Oxygen ions were implanted at 1010 to 1016/Ca ions onto both sides of a high purity aluminum foil sample with a purity of 99.99% and a thickness of 100μ. Next, this sample was heat-treated for 60 minutes at a temperature range of room temperature to 550°C, and then etched in a 20% by weight saline solution at a temperature of 90°C, a current density of o, and a5A/crtl for 4 minutes to form an etched area of 1 cm x 1.
crn), and further at a temperature of 80°C in an aqueous solution containing 1 part by weight of boric acid.
, the chemical formation was carried out under the conditions of a formation voltage of 23V. The capacitance, tanδ, and leakage current of the obtained chemically formed foil were measured.

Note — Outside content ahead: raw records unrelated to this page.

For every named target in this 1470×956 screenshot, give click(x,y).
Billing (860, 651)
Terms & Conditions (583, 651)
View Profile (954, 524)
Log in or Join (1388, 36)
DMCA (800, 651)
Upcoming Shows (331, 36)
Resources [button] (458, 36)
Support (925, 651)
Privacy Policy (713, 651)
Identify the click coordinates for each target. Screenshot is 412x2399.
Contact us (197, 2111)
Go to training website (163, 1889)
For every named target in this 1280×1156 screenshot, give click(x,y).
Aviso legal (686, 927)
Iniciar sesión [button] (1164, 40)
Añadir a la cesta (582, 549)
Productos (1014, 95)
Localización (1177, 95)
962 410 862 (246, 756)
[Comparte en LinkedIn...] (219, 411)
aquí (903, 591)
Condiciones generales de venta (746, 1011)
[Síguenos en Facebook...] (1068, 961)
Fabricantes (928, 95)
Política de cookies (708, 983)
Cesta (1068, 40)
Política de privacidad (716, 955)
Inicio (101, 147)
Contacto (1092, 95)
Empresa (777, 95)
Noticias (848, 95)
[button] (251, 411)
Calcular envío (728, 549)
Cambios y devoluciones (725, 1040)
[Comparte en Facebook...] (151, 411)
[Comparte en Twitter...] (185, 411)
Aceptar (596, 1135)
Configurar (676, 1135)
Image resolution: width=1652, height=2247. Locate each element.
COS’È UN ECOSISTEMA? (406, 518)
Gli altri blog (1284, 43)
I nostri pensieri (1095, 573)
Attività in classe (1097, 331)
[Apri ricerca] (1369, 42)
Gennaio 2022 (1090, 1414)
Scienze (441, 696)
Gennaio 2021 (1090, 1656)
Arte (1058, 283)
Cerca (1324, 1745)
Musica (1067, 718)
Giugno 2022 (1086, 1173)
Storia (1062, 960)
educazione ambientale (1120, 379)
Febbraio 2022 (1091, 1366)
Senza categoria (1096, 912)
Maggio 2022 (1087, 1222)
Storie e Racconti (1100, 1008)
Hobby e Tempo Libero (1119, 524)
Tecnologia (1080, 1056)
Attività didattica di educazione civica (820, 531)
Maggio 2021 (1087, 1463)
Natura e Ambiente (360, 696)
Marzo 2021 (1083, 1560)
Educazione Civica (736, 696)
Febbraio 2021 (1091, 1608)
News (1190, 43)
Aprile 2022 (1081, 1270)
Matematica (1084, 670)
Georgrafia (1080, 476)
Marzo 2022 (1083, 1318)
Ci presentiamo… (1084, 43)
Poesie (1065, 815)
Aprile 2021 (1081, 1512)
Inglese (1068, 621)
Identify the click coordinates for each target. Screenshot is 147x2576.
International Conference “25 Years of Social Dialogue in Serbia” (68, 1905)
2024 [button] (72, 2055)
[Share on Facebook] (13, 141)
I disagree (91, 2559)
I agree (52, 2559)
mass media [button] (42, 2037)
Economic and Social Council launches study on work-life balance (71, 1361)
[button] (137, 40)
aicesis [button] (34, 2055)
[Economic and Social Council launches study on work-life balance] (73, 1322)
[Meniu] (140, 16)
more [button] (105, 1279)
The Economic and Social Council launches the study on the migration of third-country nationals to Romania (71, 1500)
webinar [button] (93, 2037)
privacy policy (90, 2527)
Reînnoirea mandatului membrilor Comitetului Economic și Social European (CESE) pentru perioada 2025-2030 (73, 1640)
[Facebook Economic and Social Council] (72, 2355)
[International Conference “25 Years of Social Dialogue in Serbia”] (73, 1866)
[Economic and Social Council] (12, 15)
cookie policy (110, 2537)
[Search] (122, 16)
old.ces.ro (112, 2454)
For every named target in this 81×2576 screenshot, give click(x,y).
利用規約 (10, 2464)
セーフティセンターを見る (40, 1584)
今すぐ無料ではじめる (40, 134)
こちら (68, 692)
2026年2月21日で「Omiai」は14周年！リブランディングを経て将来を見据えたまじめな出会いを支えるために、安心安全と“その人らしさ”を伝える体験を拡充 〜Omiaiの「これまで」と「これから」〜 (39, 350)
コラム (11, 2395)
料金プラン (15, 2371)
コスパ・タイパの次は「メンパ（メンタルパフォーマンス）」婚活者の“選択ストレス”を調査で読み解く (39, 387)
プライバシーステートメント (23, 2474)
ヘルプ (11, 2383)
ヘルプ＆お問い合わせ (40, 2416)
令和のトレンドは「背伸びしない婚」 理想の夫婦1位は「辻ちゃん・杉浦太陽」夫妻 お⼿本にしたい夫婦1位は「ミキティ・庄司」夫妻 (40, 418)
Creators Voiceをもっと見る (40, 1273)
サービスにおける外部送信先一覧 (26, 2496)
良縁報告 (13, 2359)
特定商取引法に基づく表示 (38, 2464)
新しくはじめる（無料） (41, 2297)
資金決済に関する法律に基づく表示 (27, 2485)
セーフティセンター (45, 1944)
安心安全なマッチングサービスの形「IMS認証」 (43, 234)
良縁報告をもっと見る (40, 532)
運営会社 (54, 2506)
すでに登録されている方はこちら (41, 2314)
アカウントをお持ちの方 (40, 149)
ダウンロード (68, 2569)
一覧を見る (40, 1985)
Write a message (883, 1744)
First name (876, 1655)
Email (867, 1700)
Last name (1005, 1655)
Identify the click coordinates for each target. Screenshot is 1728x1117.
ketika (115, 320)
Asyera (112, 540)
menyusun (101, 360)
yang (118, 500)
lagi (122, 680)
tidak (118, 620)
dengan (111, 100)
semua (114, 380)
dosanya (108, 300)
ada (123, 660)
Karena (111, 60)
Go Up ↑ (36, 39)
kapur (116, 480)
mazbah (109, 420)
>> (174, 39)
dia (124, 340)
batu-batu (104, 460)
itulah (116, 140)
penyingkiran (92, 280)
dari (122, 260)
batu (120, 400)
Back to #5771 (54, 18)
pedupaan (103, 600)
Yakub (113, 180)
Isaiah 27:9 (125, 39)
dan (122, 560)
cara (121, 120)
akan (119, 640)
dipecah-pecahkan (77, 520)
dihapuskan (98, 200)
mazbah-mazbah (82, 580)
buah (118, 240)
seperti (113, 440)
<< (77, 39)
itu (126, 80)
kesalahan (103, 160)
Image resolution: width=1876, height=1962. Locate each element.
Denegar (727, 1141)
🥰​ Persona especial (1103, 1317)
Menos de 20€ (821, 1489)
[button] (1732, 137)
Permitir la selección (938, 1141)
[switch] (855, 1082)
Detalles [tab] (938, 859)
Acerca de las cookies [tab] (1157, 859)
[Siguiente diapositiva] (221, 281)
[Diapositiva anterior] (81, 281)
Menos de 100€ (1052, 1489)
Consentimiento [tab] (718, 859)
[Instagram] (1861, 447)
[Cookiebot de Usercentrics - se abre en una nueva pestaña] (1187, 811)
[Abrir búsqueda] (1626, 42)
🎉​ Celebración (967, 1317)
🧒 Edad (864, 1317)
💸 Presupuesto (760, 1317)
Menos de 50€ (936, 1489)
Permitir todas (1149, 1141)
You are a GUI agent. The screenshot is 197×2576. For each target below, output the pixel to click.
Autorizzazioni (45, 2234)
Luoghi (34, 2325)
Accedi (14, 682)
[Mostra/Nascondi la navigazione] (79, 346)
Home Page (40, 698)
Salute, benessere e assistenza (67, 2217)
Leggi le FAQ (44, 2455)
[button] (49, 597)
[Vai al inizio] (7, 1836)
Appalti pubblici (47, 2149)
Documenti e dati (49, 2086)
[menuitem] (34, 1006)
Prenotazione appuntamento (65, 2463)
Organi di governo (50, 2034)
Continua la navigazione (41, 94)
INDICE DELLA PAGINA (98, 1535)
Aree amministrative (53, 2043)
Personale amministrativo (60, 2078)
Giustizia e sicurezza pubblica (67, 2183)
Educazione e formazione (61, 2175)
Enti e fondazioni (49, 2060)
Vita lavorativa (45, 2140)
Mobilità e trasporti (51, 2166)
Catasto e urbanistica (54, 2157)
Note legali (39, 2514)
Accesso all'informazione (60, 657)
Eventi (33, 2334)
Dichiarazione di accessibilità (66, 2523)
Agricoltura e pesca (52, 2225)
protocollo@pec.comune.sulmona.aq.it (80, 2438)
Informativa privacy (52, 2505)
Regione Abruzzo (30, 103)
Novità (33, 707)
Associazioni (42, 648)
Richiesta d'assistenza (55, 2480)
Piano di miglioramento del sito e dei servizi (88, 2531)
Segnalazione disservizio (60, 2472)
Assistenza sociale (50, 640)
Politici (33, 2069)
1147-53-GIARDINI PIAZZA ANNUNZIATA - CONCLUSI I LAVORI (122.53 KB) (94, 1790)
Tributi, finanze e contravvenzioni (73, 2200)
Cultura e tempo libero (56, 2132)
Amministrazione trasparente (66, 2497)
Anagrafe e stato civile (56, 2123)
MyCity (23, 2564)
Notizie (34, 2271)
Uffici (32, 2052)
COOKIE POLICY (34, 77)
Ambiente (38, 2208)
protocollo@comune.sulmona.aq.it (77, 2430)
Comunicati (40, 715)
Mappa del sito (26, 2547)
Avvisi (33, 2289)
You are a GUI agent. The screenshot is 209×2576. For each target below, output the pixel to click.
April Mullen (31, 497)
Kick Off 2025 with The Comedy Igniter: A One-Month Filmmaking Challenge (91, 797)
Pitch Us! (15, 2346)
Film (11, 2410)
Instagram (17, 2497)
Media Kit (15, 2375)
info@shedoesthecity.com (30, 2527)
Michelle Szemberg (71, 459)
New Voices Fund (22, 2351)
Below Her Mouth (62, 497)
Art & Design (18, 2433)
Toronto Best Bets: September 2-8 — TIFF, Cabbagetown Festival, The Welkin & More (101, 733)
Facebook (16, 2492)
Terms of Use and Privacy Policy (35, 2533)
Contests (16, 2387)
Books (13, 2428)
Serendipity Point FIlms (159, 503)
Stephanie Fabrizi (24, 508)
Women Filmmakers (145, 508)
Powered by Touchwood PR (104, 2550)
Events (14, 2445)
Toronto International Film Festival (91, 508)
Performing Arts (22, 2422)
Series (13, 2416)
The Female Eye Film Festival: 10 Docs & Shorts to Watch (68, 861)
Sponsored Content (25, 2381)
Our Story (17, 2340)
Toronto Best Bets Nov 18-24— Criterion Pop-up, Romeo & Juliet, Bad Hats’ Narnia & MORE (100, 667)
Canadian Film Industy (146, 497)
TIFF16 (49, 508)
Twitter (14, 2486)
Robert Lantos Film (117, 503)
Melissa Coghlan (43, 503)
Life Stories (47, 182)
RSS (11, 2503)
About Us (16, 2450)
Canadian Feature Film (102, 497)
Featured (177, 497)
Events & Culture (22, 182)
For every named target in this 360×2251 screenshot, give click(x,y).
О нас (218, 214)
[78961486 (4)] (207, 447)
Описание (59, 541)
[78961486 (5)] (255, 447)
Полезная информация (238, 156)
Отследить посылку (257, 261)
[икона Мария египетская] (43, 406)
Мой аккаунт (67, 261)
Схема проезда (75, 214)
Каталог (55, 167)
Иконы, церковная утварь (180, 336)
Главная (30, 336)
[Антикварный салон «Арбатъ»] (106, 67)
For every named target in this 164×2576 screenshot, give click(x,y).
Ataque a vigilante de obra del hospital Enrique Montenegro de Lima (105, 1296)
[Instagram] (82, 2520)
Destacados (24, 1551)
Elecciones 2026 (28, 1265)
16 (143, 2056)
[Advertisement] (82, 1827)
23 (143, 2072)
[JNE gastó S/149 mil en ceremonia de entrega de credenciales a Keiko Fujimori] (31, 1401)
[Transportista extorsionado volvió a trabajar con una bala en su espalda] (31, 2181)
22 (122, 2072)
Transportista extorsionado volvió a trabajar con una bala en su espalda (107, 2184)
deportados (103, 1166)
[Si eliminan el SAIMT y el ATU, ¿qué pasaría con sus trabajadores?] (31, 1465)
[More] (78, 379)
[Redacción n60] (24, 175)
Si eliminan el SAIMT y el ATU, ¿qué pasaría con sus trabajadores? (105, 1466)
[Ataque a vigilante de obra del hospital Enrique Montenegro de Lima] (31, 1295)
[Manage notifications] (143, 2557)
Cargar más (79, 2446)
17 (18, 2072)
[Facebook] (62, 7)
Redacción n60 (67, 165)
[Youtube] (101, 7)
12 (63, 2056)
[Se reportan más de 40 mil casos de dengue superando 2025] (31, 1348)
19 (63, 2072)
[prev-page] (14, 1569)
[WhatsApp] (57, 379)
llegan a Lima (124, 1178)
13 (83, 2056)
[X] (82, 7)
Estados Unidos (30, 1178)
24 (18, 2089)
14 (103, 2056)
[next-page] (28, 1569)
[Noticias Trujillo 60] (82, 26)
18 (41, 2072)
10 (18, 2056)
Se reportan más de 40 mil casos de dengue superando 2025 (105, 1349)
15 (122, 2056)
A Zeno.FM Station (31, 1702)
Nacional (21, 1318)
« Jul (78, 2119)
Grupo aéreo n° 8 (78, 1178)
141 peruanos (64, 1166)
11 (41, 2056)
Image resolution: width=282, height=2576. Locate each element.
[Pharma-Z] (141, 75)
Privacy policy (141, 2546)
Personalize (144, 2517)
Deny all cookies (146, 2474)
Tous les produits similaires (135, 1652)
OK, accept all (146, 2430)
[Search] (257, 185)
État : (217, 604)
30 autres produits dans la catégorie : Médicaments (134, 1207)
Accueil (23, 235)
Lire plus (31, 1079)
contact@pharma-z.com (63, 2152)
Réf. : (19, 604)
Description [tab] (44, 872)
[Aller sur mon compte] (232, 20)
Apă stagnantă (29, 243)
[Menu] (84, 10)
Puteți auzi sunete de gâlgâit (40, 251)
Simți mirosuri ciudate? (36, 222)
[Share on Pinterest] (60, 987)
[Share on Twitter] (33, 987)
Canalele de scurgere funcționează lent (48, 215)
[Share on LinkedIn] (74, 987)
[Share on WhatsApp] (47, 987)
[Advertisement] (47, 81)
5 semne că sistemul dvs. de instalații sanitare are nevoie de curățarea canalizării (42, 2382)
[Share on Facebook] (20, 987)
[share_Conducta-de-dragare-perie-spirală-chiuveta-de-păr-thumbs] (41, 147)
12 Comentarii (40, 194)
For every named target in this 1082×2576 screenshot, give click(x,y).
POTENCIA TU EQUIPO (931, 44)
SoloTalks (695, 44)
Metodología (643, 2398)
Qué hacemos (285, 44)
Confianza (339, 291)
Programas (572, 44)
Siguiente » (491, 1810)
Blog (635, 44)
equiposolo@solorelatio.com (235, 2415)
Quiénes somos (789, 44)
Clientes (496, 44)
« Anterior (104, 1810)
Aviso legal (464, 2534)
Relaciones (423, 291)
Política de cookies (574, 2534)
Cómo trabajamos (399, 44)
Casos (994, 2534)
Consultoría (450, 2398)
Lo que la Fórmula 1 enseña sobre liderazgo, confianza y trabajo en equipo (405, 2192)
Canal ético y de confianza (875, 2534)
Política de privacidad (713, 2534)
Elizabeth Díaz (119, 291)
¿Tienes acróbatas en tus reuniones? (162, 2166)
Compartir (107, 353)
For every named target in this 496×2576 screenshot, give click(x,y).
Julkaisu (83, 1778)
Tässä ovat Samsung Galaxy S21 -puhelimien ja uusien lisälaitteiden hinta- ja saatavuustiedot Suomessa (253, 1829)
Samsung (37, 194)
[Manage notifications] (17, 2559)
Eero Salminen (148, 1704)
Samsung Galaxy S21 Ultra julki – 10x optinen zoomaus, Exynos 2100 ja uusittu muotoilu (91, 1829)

The following table shows the amount of etching during etching, the capacitance tan δ after chemical formation, and the leakage current. In addition, the measurement is 6wt%
Sn foil was used as a cathode in an ammonium borate aqueous solution of 30
It was carried out at 120 Hz with an AC bridge at a temperature of .degree.

Furthermore, since the amount of etching has a close correlation with the surface area expansion ratio 2 mechanical strength, it is shown as reference data for comparison at a constant amount of etching.

(blank space below) 9 vanes゛] ] Kotsusunto] ] Description] As is clear from the table above on page 10, by implanting oxygen ions into aluminum foil, the effective surface area expansion rate during etching is improved, and the unit An aluminum electrode foil for an electrolytic capacitor having a large capacitance per area, a small leakage current, and the same mechanical strength as conventional aluminum foils can be obtained.

Effects of the Invention As described above, the method of manufacturing aluminum electrode foil for electrolytic capacitors according to the present invention involves implanting oxygen ions into the aluminum foil before etching, and then chemically or electrochemically implanting the aluminum foil in an aqueous solution containing chlorine ions. The aluminum electrode foil for electrolytic capacitors obtained by this method has the same mechanical strength as conventional foils, and has a higher capacitance per unit area than conventional foils. Moreover, since leakage current can be reduced, aluminum electrolytic capacitors can be made smaller and have larger capacities, which is extremely effective in practice.

Claims (1)

[Claims] Oxygen ions on aluminum foil from 6 x 1011 to 6 x 10
An aluminum electrode foil for an electrolytic capacitor, which is characterized in that after implanting 13 ions/cl ions, it is heat treated in a temperature range of 200'C or less, and then chemically or electrochemically etched in an aqueous solution containing chloride ions. Production method.